**Try it**
The task requires repeating, word for word, the lines from the one with "Task: Open Jakub Bilski's profile avatar" through the end of the material, leaving out all pictures.

++++++

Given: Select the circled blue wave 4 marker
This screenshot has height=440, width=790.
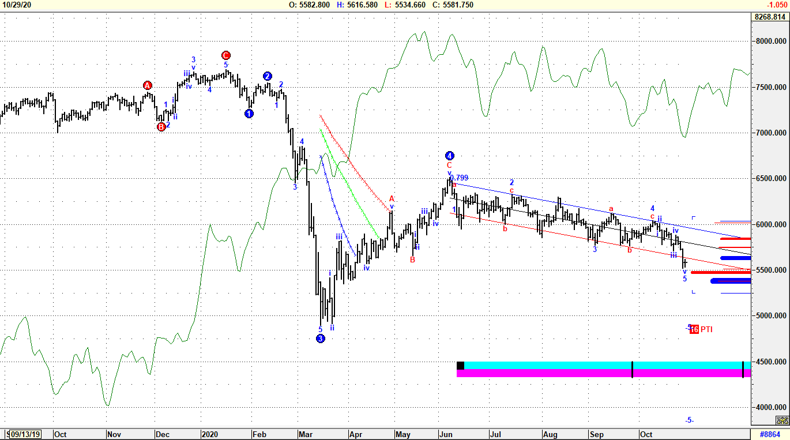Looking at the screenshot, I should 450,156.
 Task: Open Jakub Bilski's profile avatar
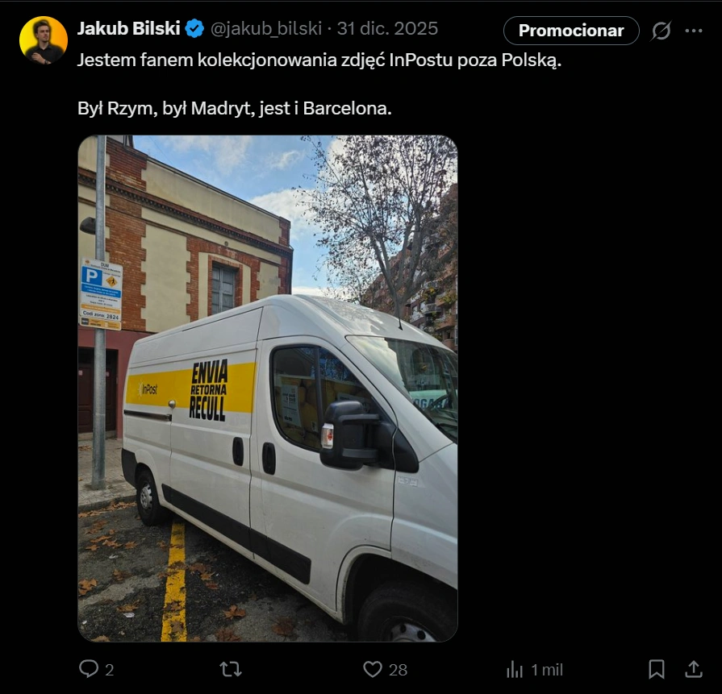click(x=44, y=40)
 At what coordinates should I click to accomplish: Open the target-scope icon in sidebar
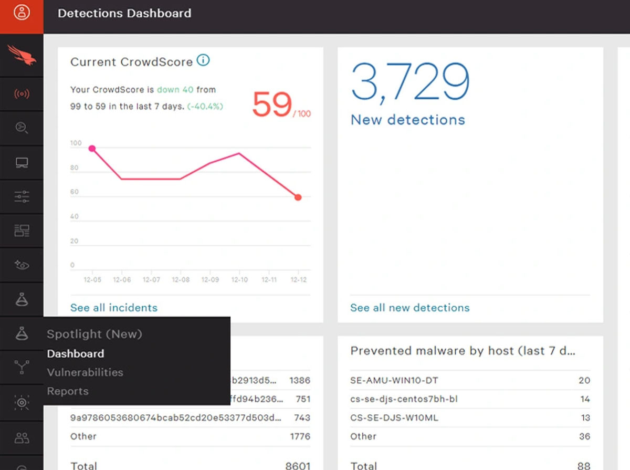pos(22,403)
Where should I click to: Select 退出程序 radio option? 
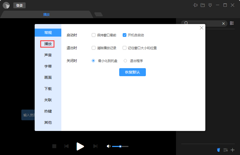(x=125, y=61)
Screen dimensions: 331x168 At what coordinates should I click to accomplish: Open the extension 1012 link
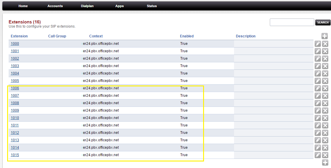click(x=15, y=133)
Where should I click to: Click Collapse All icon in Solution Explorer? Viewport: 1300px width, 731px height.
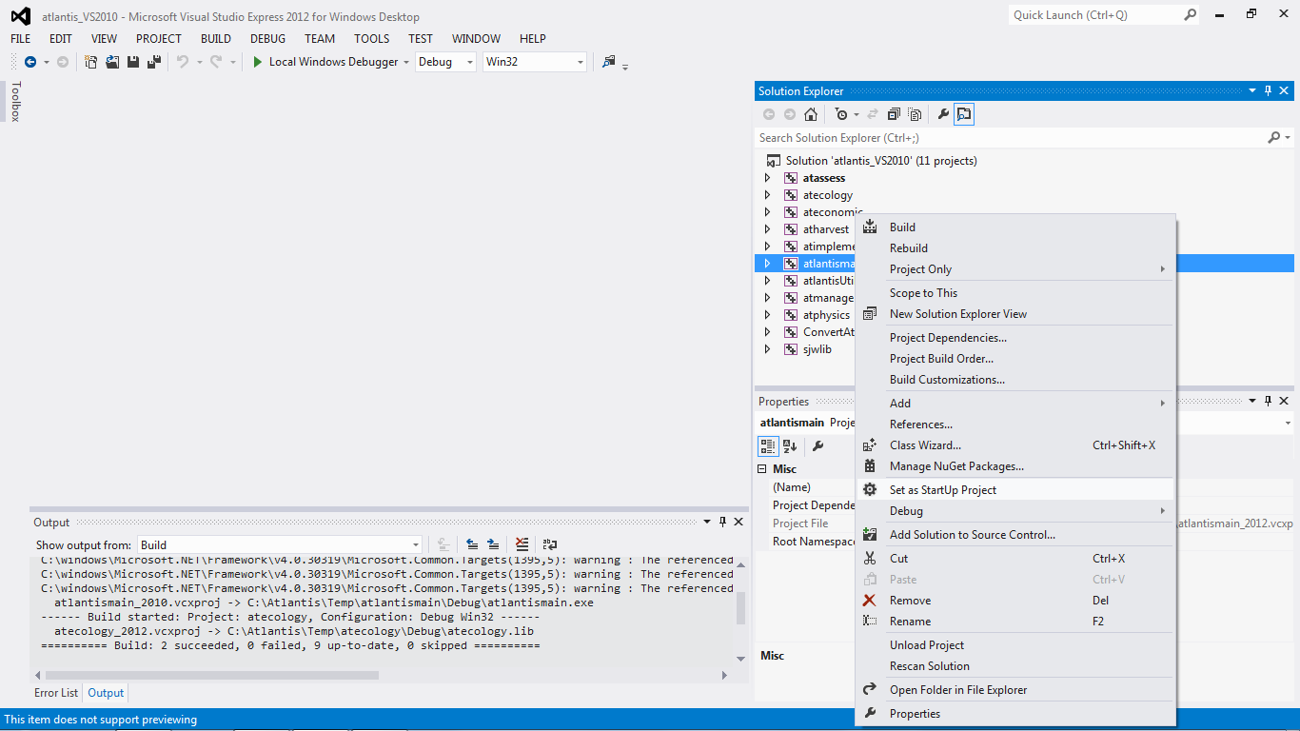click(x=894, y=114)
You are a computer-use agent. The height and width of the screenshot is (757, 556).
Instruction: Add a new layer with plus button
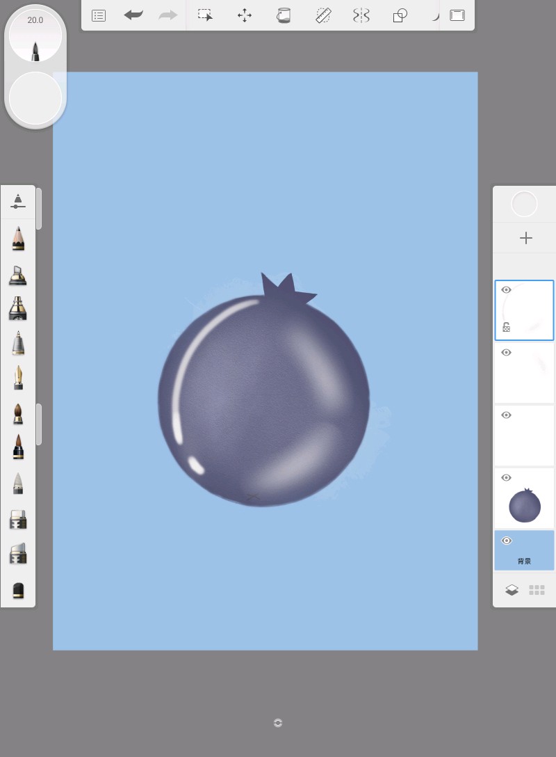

++++++

**Response**
 Task: Open Jakub Bilski's profile avatar
click(x=44, y=40)
 At what coordinates should I click to accomplish: Open the target-scope icon in sidebar
pos(22,403)
Where should I click to: Select 退出程序 radio option? 
(x=125, y=61)
Screen dimensions: 331x168 At what coordinates should I click to accomplish: Open the extension 1012 link
click(x=15, y=133)
Where should I click to: Click Collapse All icon in Solution Explorer? Viewport: 1300px width, 731px height.
click(x=894, y=114)
You are a computer-use agent. The height and width of the screenshot is (757, 556).
Instruction: Add a new layer with plus button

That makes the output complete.